5月11日(水)全校礼拝が行われました。
讃美歌 484 番( 1、2 番)
聖書 マタイによる福音書25章14-18節
メッセージ 「神の賜物」
学院宗教主事 樋口 進 牧師
同じ事態に直面してもそれをプラスに考える人とマイナスに考える人がいます。そして、プラスに考える方が、より豊かな人生を送れると思います。
先ほどお読みした聖書の箇所は、イエスが話された「タラントンのたとえ」という話の一部です。
タラントンというのは、当時のお金の単位で、最も大きな額でした。
そしてこれは、英語のTalentの語源になっていると言われています。
タレントは日本でもテレビなんかに出る人をタレントと言いますが、能力のある人のことを言います。
そして、このタラントンは、聖書においては、神によって与えられた賜物のことです。そして、この譬えでは、3人の人がそれぞれ5タラントン2タラントン1タラントンを預けられた、と言われていますが、私たちの能力は神によって預けられたものだ、と言うのが聖書の理解です。
ですからそれを、神のために用いるという課題が私たちには与えられているのです。そして、5タラントン、2タラントン、1タラントンというのは、与えられた能力には差があるというのでなく、それぞれにはそれぞれ違った能力が与えられている、と言うことではないかと思います。

データ一覧 -
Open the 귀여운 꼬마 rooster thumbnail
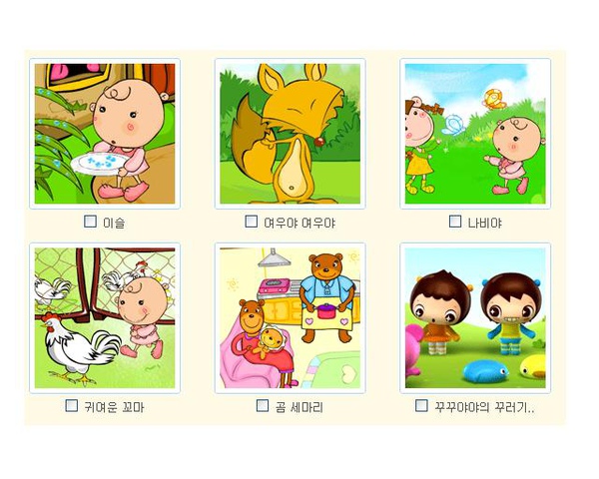 [105, 318]
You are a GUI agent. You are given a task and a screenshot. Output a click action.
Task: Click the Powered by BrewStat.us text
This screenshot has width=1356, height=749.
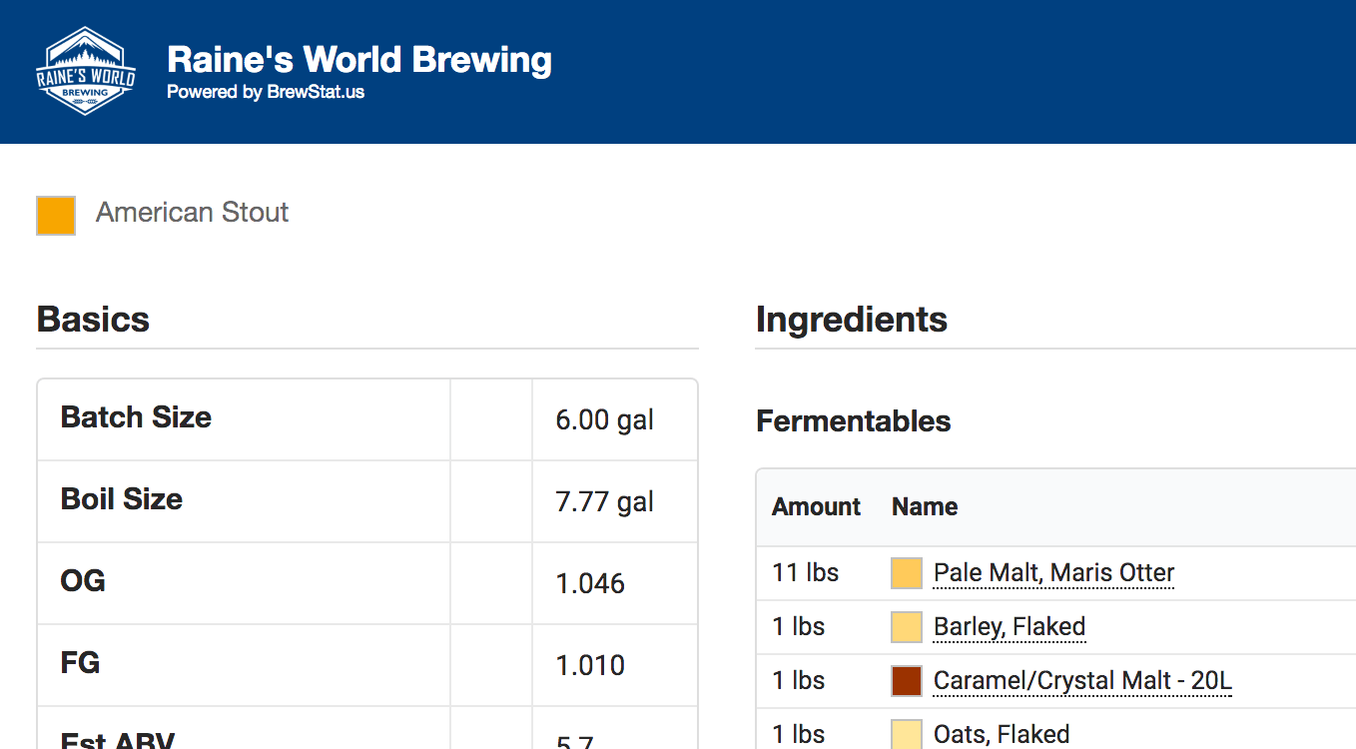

問題の詳細 - 「読む文章」では、タラントンは当時の何だったと書かれていますか。 上の「読む文章」だけを使って答えてください。

課題の答え - 当時のお金の単位で、最も大きな額でした。